> **Stored records**
● ● ● ●

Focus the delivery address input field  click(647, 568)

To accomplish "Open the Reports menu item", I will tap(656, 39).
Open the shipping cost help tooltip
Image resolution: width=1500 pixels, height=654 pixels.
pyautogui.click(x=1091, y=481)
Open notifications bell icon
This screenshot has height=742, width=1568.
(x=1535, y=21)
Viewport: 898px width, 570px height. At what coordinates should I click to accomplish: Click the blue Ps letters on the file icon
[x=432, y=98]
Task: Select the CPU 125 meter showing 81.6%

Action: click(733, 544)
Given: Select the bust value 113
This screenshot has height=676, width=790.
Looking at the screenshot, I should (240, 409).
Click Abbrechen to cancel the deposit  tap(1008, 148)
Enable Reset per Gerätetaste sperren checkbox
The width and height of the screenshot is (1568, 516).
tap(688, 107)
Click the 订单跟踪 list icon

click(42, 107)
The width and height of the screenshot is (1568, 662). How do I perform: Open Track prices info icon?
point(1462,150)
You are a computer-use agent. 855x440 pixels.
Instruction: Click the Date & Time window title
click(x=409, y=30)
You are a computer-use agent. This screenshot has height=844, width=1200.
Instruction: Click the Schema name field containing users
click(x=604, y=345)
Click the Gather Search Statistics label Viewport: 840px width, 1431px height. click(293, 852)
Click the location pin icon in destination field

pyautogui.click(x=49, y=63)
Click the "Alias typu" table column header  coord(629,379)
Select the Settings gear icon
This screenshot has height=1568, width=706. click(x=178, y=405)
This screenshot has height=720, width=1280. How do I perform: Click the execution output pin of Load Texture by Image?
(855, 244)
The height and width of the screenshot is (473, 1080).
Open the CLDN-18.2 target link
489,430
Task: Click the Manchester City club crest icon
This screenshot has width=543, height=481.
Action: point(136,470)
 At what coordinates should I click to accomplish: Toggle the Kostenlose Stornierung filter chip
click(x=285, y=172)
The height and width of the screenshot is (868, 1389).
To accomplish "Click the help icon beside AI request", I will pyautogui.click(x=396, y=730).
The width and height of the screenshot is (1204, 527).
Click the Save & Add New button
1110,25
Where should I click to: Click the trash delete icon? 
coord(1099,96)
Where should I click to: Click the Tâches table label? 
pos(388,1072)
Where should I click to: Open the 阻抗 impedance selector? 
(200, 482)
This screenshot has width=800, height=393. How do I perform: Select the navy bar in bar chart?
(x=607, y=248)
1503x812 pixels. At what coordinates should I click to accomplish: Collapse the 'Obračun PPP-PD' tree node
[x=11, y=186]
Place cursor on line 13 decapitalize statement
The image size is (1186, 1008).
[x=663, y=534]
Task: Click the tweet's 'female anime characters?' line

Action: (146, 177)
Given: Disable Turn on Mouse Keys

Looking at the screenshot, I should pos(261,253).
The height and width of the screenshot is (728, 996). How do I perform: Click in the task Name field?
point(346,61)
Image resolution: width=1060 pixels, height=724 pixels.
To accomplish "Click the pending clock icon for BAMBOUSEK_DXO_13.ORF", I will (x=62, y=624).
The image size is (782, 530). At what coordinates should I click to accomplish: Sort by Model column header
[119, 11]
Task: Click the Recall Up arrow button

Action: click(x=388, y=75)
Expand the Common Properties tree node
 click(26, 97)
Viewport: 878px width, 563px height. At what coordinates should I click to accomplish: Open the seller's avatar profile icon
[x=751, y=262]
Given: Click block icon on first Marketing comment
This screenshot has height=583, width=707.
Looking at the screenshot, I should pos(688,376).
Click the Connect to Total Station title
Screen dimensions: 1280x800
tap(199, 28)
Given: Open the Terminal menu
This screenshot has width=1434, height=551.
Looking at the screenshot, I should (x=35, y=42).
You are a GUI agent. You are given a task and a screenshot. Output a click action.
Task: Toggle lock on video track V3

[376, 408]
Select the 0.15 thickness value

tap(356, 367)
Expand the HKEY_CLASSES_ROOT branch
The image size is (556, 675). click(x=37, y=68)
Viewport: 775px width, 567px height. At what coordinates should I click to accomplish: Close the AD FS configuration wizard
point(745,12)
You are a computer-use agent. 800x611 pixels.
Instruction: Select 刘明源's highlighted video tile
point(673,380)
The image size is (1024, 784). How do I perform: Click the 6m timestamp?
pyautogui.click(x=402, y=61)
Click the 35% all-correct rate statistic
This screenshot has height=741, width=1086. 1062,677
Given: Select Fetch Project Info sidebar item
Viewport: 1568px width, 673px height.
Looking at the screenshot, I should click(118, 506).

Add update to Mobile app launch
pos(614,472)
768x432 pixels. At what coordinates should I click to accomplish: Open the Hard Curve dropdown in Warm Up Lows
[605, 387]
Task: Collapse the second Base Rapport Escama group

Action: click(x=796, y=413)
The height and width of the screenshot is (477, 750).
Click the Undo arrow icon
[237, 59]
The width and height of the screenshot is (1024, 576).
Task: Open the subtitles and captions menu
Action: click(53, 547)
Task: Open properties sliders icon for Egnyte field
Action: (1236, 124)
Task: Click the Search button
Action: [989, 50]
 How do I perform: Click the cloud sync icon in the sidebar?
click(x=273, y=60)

● ● ● ●

> **Try it**
Print every record exactly, so that each word matches what is written above.

> **Answer box**
Focus the delivery address input field  click(647, 568)

To accomplish "Open the Reports menu item", I will tap(656, 39).
Open the shipping cost help tooltip
Image resolution: width=1500 pixels, height=654 pixels.
pyautogui.click(x=1091, y=481)
Open notifications bell icon
This screenshot has height=742, width=1568.
(x=1535, y=21)
Viewport: 898px width, 570px height. At what coordinates should I click to accomplish: Click the blue Ps letters on the file icon
[x=432, y=98]
Task: Select the CPU 125 meter showing 81.6%

Action: click(733, 544)
Given: Select the bust value 113
This screenshot has height=676, width=790.
Looking at the screenshot, I should (240, 409).
Click Abbrechen to cancel the deposit  tap(1008, 148)
Enable Reset per Gerätetaste sperren checkbox
The width and height of the screenshot is (1568, 516).
tap(688, 107)
Click the 订单跟踪 list icon

click(42, 107)
The width and height of the screenshot is (1568, 662). How do I perform: Open Track prices info icon?
point(1462,150)
You are a computer-use agent. 855x440 pixels.
Instruction: Click the Date & Time window title
click(x=409, y=30)
You are a computer-use agent. This screenshot has height=844, width=1200.
Instruction: Click the Schema name field containing users
click(x=604, y=345)
Click the Gather Search Statistics label Viewport: 840px width, 1431px height. click(293, 852)
Click the location pin icon in destination field

pyautogui.click(x=49, y=63)
Click the "Alias typu" table column header  coord(629,379)
Select the Settings gear icon
This screenshot has height=1568, width=706. click(x=178, y=405)
This screenshot has height=720, width=1280. How do I perform: Click the execution output pin of Load Texture by Image?
(855, 244)
The height and width of the screenshot is (473, 1080).
Open the CLDN-18.2 target link
489,430
Task: Click the Manchester City club crest icon
This screenshot has width=543, height=481.
Action: point(136,470)
 At what coordinates should I click to accomplish: Toggle the Kostenlose Stornierung filter chip
click(x=285, y=172)
The height and width of the screenshot is (868, 1389).
To accomplish "Click the help icon beside AI request", I will pyautogui.click(x=396, y=730).
The width and height of the screenshot is (1204, 527).
Click the Save & Add New button
1110,25
Where should I click to: Click the trash delete icon? 
coord(1099,96)
Where should I click to: Click the Tâches table label? 
pos(388,1072)
Where should I click to: Open the 阻抗 impedance selector? 
(200, 482)
This screenshot has width=800, height=393. How do I perform: Select the navy bar in bar chart?
(x=607, y=248)
1503x812 pixels. At what coordinates should I click to accomplish: Collapse the 'Obračun PPP-PD' tree node
[x=11, y=186]
Place cursor on line 13 decapitalize statement
The image size is (1186, 1008).
[x=663, y=534]
Task: Click the tweet's 'female anime characters?' line

Action: (146, 177)
Given: Disable Turn on Mouse Keys

Looking at the screenshot, I should pos(261,253).
The height and width of the screenshot is (728, 996). How do I perform: Click in the task Name field?
point(346,61)
Image resolution: width=1060 pixels, height=724 pixels.
To accomplish "Click the pending clock icon for BAMBOUSEK_DXO_13.ORF", I will (x=62, y=624).
The image size is (782, 530). At what coordinates should I click to accomplish: Sort by Model column header
[119, 11]
Task: Click the Recall Up arrow button

Action: click(x=388, y=75)
Expand the Common Properties tree node
 click(26, 97)
Viewport: 878px width, 563px height. At what coordinates should I click to accomplish: Open the seller's avatar profile icon
[x=751, y=262]
Given: Click block icon on first Marketing comment
This screenshot has height=583, width=707.
Looking at the screenshot, I should pos(688,376).
Click the Connect to Total Station title
Screen dimensions: 1280x800
tap(199, 28)
Given: Open the Terminal menu
This screenshot has width=1434, height=551.
Looking at the screenshot, I should (x=35, y=42).
You are a GUI agent. You are given a task and a screenshot. Output a click action.
Task: Toggle lock on video track V3

[376, 408]
Select the 0.15 thickness value

tap(356, 367)
Expand the HKEY_CLASSES_ROOT branch
The image size is (556, 675). click(x=37, y=68)
Viewport: 775px width, 567px height. At what coordinates should I click to accomplish: Close the AD FS configuration wizard
point(745,12)
You are a computer-use agent. 800x611 pixels.
Instruction: Select 刘明源's highlighted video tile
point(673,380)
The image size is (1024, 784). How do I perform: Click the 6m timestamp?
pyautogui.click(x=402, y=61)
Click the 35% all-correct rate statistic
This screenshot has height=741, width=1086. 1062,677
Given: Select Fetch Project Info sidebar item
Viewport: 1568px width, 673px height.
Looking at the screenshot, I should click(118, 506).

Add update to Mobile app launch
pos(614,472)
768x432 pixels. At what coordinates should I click to accomplish: Open the Hard Curve dropdown in Warm Up Lows
[605, 387]
Task: Collapse the second Base Rapport Escama group

Action: click(x=796, y=413)
The height and width of the screenshot is (477, 750).
Click the Undo arrow icon
[237, 59]
The width and height of the screenshot is (1024, 576).
Task: Open the subtitles and captions menu
Action: click(53, 547)
Task: Open properties sliders icon for Egnyte field
Action: (1236, 124)
Task: Click the Search button
Action: [989, 50]
 How do I perform: Click the cloud sync icon in the sidebar?
click(x=273, y=60)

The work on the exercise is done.